Each line of the data has to be transcribed exactly.

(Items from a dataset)
.....

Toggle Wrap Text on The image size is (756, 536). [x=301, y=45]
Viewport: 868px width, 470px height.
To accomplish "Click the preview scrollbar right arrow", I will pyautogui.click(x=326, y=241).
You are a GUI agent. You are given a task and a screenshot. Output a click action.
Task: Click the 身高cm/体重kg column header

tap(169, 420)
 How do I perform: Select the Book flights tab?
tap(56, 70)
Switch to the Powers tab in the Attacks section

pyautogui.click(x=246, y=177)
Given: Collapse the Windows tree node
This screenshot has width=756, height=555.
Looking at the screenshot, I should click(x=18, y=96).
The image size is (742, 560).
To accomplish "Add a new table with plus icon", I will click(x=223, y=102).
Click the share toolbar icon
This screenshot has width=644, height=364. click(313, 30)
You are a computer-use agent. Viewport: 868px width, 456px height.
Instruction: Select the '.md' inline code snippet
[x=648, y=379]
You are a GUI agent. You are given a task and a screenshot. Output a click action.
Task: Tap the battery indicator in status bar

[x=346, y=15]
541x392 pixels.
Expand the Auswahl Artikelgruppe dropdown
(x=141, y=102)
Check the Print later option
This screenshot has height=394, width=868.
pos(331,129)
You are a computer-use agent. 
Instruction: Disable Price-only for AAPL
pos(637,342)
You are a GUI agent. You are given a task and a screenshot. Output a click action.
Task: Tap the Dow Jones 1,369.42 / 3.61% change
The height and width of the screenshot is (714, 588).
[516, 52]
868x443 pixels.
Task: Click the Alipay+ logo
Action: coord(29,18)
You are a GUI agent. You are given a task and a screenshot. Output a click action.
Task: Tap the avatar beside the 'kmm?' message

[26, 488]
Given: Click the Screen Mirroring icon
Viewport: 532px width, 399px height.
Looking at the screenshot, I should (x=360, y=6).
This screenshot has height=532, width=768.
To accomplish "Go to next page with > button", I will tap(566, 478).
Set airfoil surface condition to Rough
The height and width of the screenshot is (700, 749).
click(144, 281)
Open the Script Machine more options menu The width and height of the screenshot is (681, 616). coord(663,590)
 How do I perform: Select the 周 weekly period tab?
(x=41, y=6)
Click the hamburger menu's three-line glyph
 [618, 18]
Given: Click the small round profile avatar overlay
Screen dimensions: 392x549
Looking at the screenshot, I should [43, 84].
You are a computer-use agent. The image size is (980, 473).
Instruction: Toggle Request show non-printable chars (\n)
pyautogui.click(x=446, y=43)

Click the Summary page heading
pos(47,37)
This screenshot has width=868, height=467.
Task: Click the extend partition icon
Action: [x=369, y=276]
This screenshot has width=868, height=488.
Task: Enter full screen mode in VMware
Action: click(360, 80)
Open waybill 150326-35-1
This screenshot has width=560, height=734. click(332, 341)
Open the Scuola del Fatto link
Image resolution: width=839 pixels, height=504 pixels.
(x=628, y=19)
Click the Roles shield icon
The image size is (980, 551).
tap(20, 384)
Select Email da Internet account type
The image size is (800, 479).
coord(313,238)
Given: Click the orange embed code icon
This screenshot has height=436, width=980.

.....

_Result for this task_
Toggle Wrap Text on The image size is (756, 536). [x=301, y=45]
Viewport: 868px width, 470px height.
To accomplish "Click the preview scrollbar right arrow", I will pyautogui.click(x=326, y=241).
You are a GUI agent. You are given a task and a screenshot. Output a click action.
Task: Click the 身高cm/体重kg column header

tap(169, 420)
 How do I perform: Select the Book flights tab?
tap(56, 70)
Switch to the Powers tab in the Attacks section

pyautogui.click(x=246, y=177)
Given: Collapse the Windows tree node
This screenshot has width=756, height=555.
Looking at the screenshot, I should click(x=18, y=96).
The image size is (742, 560).
To accomplish "Add a new table with plus icon", I will click(x=223, y=102).
Click the share toolbar icon
This screenshot has width=644, height=364. click(313, 30)
You are a computer-use agent. Viewport: 868px width, 456px height.
Instruction: Select the '.md' inline code snippet
[x=648, y=379]
You are a GUI agent. You are given a task and a screenshot. Output a click action.
Task: Tap the battery indicator in status bar

[x=346, y=15]
541x392 pixels.
Expand the Auswahl Artikelgruppe dropdown
(x=141, y=102)
Check the Print later option
This screenshot has height=394, width=868.
pos(331,129)
You are a computer-use agent. 
Instruction: Disable Price-only for AAPL
pos(637,342)
You are a GUI agent. You are given a task and a screenshot. Output a click action.
Task: Tap the Dow Jones 1,369.42 / 3.61% change
The height and width of the screenshot is (714, 588).
[516, 52]
868x443 pixels.
Task: Click the Alipay+ logo
Action: coord(29,18)
You are a GUI agent. You are given a task and a screenshot. Output a click action.
Task: Tap the avatar beside the 'kmm?' message

[26, 488]
Given: Click the Screen Mirroring icon
Viewport: 532px width, 399px height.
Looking at the screenshot, I should (x=360, y=6).
This screenshot has height=532, width=768.
To accomplish "Go to next page with > button", I will tap(566, 478).
Set airfoil surface condition to Rough
The height and width of the screenshot is (700, 749).
click(144, 281)
Open the Script Machine more options menu The width and height of the screenshot is (681, 616). coord(663,590)
 How do I perform: Select the 周 weekly period tab?
(x=41, y=6)
Click the hamburger menu's three-line glyph
 [618, 18]
Given: Click the small round profile avatar overlay
Screen dimensions: 392x549
Looking at the screenshot, I should [43, 84].
You are a computer-use agent. The image size is (980, 473).
Instruction: Toggle Request show non-printable chars (\n)
pyautogui.click(x=446, y=43)

Click the Summary page heading
pos(47,37)
This screenshot has width=868, height=467.
Task: Click the extend partition icon
Action: [x=369, y=276]
This screenshot has width=868, height=488.
Task: Enter full screen mode in VMware
Action: click(360, 80)
Open waybill 150326-35-1
This screenshot has width=560, height=734. click(332, 341)
Open the Scuola del Fatto link
Image resolution: width=839 pixels, height=504 pixels.
(x=628, y=19)
Click the Roles shield icon
The image size is (980, 551).
tap(20, 384)
Select Email da Internet account type
The image size is (800, 479).
coord(313,238)
Given: Click the orange embed code icon
This screenshot has height=436, width=980.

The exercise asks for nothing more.